Content area
Background: The integration of artificial intelligence (AI) in medicine, particularly through AI-based language models like ChatGPT, offers a promising avenue for enhancing patient education and healthcare delivery. This study aims to evaluate the quality of medical information provided by Chat Generative Pre-trained Transformer (ChatGPT) regarding common orthopedic and trauma surgical procedures, assess its limitations, and explore its potential as a supplementary source for patient education.
Methods: Using the GPT-3.5-Turbo version of ChatGPT, simulated patient information was generated for 20 orthopedic and trauma surgical procedures. The study utilized standardized information forms as a reference for evaluating ChatGPT's responses. The accuracy and quality of the provided information were assessed using a modified DISCERN instrument, and a global medical assessment was conducted to categorize the information's usefulness and reliability.
Results: ChatGPT mentioned an average of 47% of relevant keywords across procedures, with a variance in the mention rate between 30.5% and 68.6%. The average modified DISCERN (mDISCERN) score was 2.4 out of 5, indicating a moderate to low quality of information. None of the ChatGPT-generated fact sheets were rated as "very useful," with 45% deemed "somewhat useful," 35% "not useful," and 20% classified as "dangerous." A positive correlation was found between higher mDISCERN scores and better physician ratings, suggesting that information quality directly impacts perceived utility.

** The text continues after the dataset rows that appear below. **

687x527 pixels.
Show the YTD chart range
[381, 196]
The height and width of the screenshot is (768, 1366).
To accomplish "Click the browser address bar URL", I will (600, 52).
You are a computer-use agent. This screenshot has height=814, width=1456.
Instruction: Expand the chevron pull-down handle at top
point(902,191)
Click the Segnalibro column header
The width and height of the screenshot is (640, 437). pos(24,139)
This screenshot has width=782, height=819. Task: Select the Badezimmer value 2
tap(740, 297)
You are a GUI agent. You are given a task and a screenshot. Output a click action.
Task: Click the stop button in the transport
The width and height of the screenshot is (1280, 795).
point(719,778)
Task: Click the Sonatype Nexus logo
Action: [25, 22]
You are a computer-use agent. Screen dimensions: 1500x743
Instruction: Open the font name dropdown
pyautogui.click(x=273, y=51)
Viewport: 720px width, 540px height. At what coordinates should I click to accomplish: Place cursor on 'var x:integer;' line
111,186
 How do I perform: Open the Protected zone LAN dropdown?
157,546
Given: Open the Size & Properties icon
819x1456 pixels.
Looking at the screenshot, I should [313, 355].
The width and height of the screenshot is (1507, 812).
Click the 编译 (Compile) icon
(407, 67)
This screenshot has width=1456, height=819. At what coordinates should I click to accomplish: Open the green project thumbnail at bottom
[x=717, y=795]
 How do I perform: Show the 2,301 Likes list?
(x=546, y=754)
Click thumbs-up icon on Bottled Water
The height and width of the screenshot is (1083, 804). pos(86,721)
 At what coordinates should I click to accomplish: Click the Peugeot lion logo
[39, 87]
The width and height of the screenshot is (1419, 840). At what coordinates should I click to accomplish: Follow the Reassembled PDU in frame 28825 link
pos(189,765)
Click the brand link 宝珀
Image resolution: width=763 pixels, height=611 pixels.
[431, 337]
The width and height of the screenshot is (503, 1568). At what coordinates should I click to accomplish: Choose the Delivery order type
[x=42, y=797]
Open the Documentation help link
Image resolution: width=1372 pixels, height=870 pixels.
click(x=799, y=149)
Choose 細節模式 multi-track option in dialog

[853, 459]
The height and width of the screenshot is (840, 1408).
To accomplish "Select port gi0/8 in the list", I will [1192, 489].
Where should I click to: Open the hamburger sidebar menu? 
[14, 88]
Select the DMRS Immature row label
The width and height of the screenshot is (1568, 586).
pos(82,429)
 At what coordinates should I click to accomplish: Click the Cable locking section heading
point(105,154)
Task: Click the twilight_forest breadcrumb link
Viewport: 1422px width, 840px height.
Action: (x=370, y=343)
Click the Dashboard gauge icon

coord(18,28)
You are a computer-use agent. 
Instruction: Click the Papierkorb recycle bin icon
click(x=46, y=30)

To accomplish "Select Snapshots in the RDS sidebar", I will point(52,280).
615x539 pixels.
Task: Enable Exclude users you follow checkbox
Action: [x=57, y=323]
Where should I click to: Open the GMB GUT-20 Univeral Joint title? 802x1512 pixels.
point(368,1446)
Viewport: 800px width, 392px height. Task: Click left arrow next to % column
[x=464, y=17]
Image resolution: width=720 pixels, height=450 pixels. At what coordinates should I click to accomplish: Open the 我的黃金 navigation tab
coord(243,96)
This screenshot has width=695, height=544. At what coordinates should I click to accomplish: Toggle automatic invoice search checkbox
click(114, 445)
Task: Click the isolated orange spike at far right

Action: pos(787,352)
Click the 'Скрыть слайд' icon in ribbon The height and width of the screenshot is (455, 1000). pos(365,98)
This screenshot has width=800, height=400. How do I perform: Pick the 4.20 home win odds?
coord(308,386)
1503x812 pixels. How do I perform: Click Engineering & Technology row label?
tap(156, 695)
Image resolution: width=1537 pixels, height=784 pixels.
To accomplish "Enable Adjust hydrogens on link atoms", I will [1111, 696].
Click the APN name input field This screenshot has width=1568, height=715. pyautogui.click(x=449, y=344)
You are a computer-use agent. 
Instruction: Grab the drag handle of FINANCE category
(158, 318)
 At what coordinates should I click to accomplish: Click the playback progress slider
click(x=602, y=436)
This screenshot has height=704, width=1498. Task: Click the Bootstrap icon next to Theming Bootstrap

Conclusion: While AI-based language models like ChatGPT hold significant promise for medical education and patient care, the current quality of information provided in the field of orthopedics and trauma surgery is suboptimal. Further development and refinement of AI sources and algorithms are necessary to improve the accuracy and reliability of medical information. This study underscores the need for ongoing research and development in AI applications in healthcare, emphasizing the critical role of accurate, high-quality information in patient education and informed consent processes.
Full text
Introduction
Artificial intelligence (AI) has been the subject of much interest and research in recent years due to its ability to analyze large amounts of data and recognize patterns that may not be obvious to human experts [1-3]. The concept of AI was first introduced in the 1950s [4]. The main principles are based on the claim that computers could accurately mimic human cognitive functions such as learning and problem-solving [5,6]. Machine learning, a form of AI that uses computerized algorithms that learn and improve with experience, will find increasing application in medicine in the coming years [7]. The AI concepts of deep learning and artificial neural networks have become the cornerstones of significant achievements in image processing [8-10]. Several studies have demonstrated the effectiveness of deep learning algorithms for the interpretation of radiologic images compared to human experts [11-13]. Today, AI is seen as a digital industry that implements new concepts and solutions to tackle complex challenges. With continuous progress in electronic speed, capacity, and software programming, computers are increasingly succeeding in mapping or emulating human intelligence. In the field of medicine, AI has the potential to change the way healthcare is delivered. There is a lack of data in the literature, and it remains unclear whether AI can lead to more accurate diagnoses, better treatment plans, and improved patient outcomes.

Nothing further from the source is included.